▸ **DIRECTION**: Reproduce the rows word for word, from the first row through the line containing "Nos marques propres (570, 916)", inclusive, and omit the pictures.
● ● ● ● ●
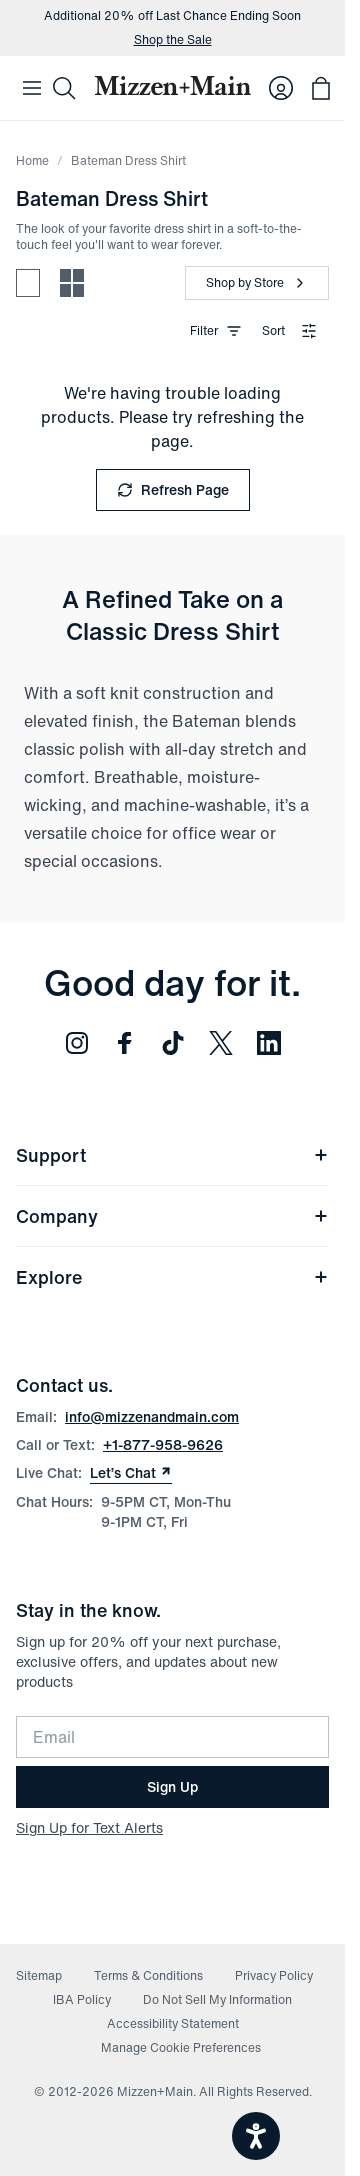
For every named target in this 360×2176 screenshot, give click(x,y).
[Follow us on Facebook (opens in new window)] (125, 1043)
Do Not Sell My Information (217, 1999)
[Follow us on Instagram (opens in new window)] (77, 1043)
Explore (172, 1277)
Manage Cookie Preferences (181, 2047)
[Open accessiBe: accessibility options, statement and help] (256, 2136)
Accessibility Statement (173, 2023)
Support (172, 1155)
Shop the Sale (173, 40)
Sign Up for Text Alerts (89, 1827)
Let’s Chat (131, 1473)
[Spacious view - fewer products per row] (28, 283)
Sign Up (172, 1786)
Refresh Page (173, 489)
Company (172, 1216)
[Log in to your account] (281, 88)
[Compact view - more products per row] (72, 283)
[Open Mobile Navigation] (32, 88)
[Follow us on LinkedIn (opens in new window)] (269, 1043)
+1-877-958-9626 (163, 1444)
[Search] (64, 88)
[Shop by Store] (257, 283)
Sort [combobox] (289, 330)
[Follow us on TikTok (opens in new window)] (173, 1043)
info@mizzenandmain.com (152, 1416)
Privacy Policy (274, 1975)
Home (32, 160)
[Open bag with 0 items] (321, 88)
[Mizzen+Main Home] (172, 85)
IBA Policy (82, 1999)
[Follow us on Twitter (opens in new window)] (221, 1043)
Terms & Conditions (148, 1975)
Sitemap (39, 1975)
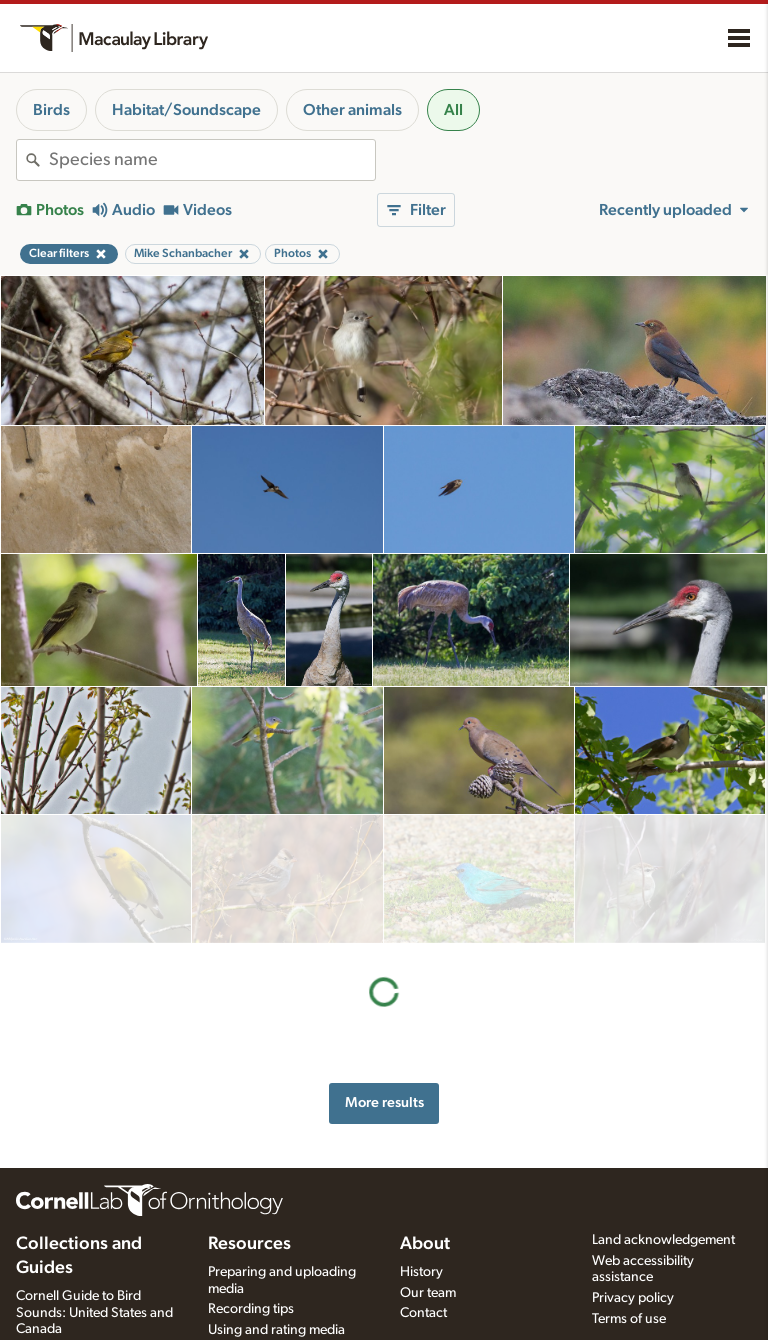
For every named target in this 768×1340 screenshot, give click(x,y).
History (421, 1249)
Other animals (352, 110)
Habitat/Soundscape (186, 110)
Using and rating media (276, 1308)
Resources (249, 1221)
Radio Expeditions (69, 1328)
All (453, 110)
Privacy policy (633, 1276)
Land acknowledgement (663, 1217)
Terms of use (629, 1297)
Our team (428, 1270)
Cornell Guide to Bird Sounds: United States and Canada (94, 1290)
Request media (251, 1329)
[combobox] (212, 160)
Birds (51, 110)
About (425, 1221)
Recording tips (251, 1287)
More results (384, 974)
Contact (423, 1291)
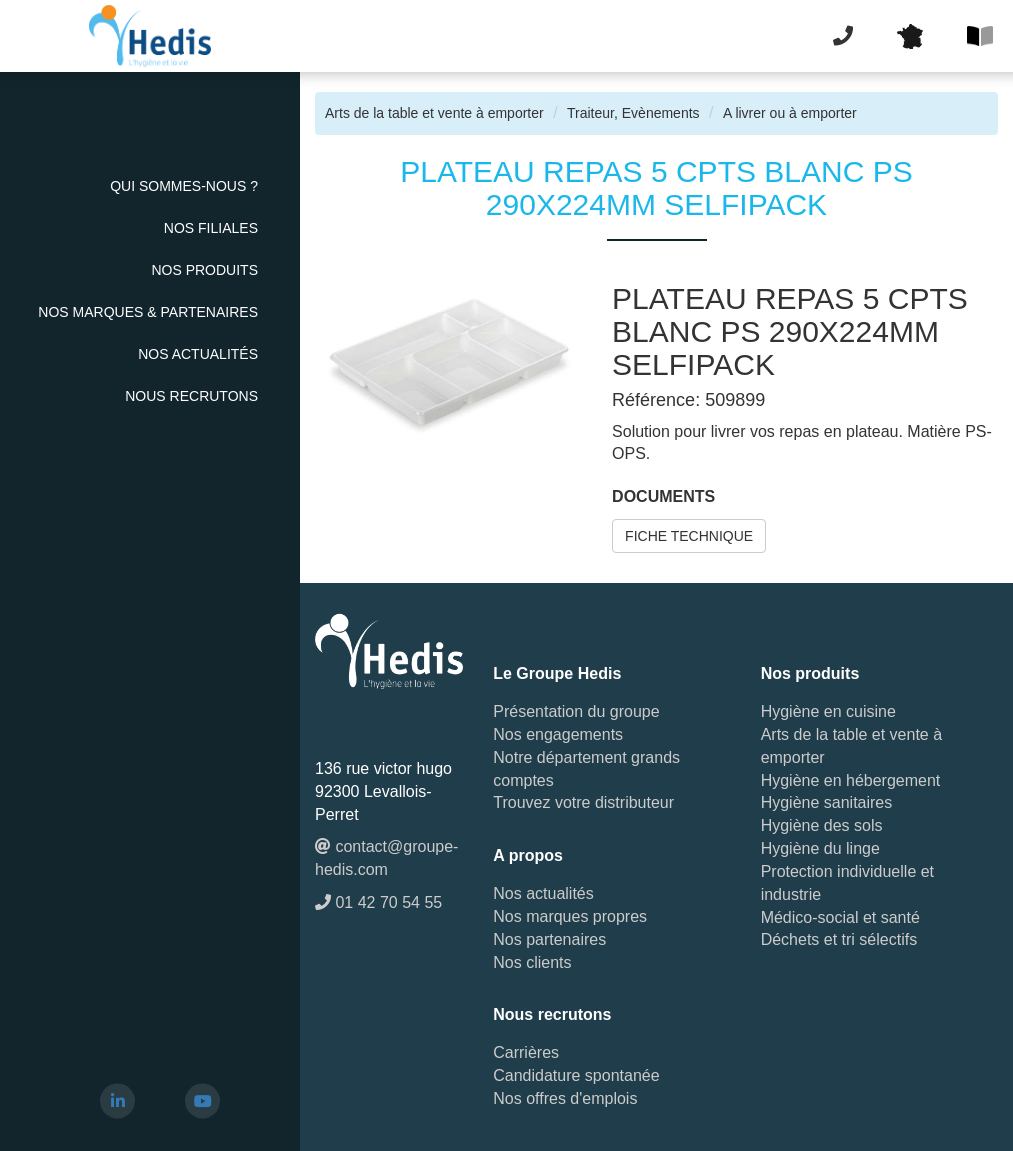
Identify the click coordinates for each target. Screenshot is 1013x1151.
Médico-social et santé (840, 917)
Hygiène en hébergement (851, 780)
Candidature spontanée (576, 1075)
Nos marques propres (570, 916)
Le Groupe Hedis (557, 673)
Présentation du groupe (576, 711)
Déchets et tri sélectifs (839, 939)
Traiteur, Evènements (633, 113)
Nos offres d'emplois (565, 1098)
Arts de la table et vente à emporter (434, 113)
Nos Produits (204, 270)
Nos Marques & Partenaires (148, 312)
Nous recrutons (191, 396)
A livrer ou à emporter (790, 113)
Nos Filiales (211, 228)
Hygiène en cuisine (828, 711)
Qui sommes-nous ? (184, 186)
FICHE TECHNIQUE (689, 536)
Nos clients (532, 962)
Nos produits (810, 673)
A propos (528, 855)
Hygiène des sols (822, 825)
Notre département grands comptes (586, 769)
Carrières (526, 1052)
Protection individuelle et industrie (847, 883)
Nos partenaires (549, 939)
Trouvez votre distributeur (583, 802)
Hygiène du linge (820, 848)
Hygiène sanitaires (827, 802)
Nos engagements (558, 734)
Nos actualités (198, 354)
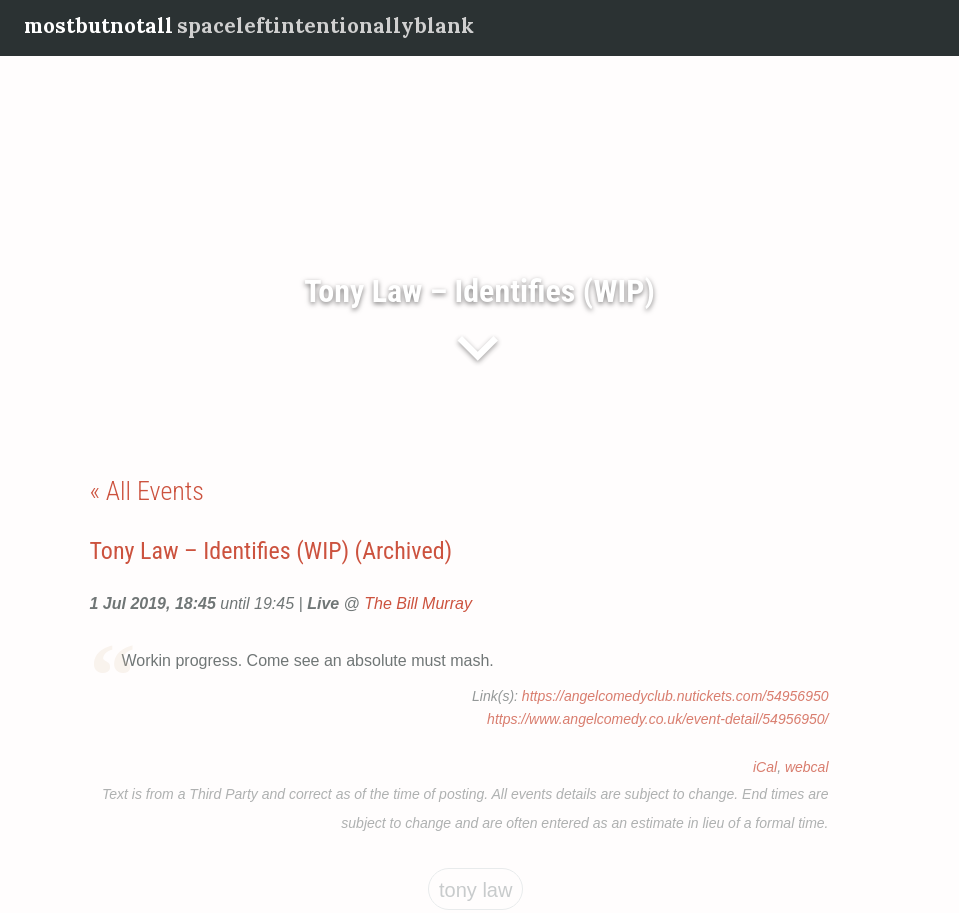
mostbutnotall (98, 25)
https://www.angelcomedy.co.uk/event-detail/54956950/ (657, 719)
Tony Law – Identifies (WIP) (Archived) (271, 551)
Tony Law (475, 890)
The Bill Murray (418, 603)
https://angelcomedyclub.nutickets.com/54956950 (675, 696)
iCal (765, 767)
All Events (155, 491)
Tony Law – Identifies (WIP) (479, 291)
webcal (807, 767)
● ● ● ● ●
▸ **THE RESPONSE**:
For every named target in this 360×2176 screenshot, give click(x,y).
[Follow us on Facebook (opens in new window)] (125, 1043)
Do Not Sell My Information (217, 1999)
[Follow us on Instagram (opens in new window)] (77, 1043)
Explore (172, 1277)
Manage Cookie Preferences (181, 2047)
[Open accessiBe: accessibility options, statement and help] (256, 2136)
Accessibility Statement (173, 2023)
Support (172, 1155)
Shop the Sale (173, 40)
Sign Up for Text Alerts (89, 1827)
Let’s Chat (131, 1473)
[Spacious view - fewer products per row] (28, 283)
Sign Up (172, 1786)
Refresh Page (173, 489)
Company (172, 1216)
[Log in to your account] (281, 88)
[Compact view - more products per row] (72, 283)
[Open Mobile Navigation] (32, 88)
[Follow us on LinkedIn (opens in new window)] (269, 1043)
+1-877-958-9626 (163, 1444)
[Search] (64, 88)
[Shop by Store] (257, 283)
Sort [combobox] (289, 330)
[Follow us on TikTok (opens in new window)] (173, 1043)
info@mizzenandmain.com (152, 1416)
Privacy Policy (274, 1975)
Home (32, 160)
[Open bag with 0 items] (321, 88)
[Mizzen+Main Home] (172, 85)
IBA Policy (82, 1999)
[Follow us on Twitter (opens in new window)] (221, 1043)
Terms & Conditions (148, 1975)
Sitemap (39, 1975)
For every named target in this 768×1340 screenshot, give click(x,y).
History (421, 1249)
Other animals (352, 110)
Habitat/Soundscape (186, 110)
Using and rating media (276, 1308)
Resources (249, 1221)
Radio Expeditions (69, 1328)
All (453, 110)
Privacy policy (633, 1276)
Land acknowledgement (663, 1217)
Terms of use (629, 1297)
Our team (428, 1270)
Cornell Guide to Bird Sounds: United States and Canada (94, 1290)
Request media (251, 1329)
[combobox] (212, 160)
Birds (51, 110)
About (425, 1221)
Recording tips (251, 1287)
More results (384, 974)
Contact (423, 1291)
Identify the click coordinates for each target. Screenshot is 1013x1151.
Médico-social et santé (840, 917)
Hygiène en hébergement (851, 780)
Candidature spontanée (576, 1075)
Nos marques propres (570, 916)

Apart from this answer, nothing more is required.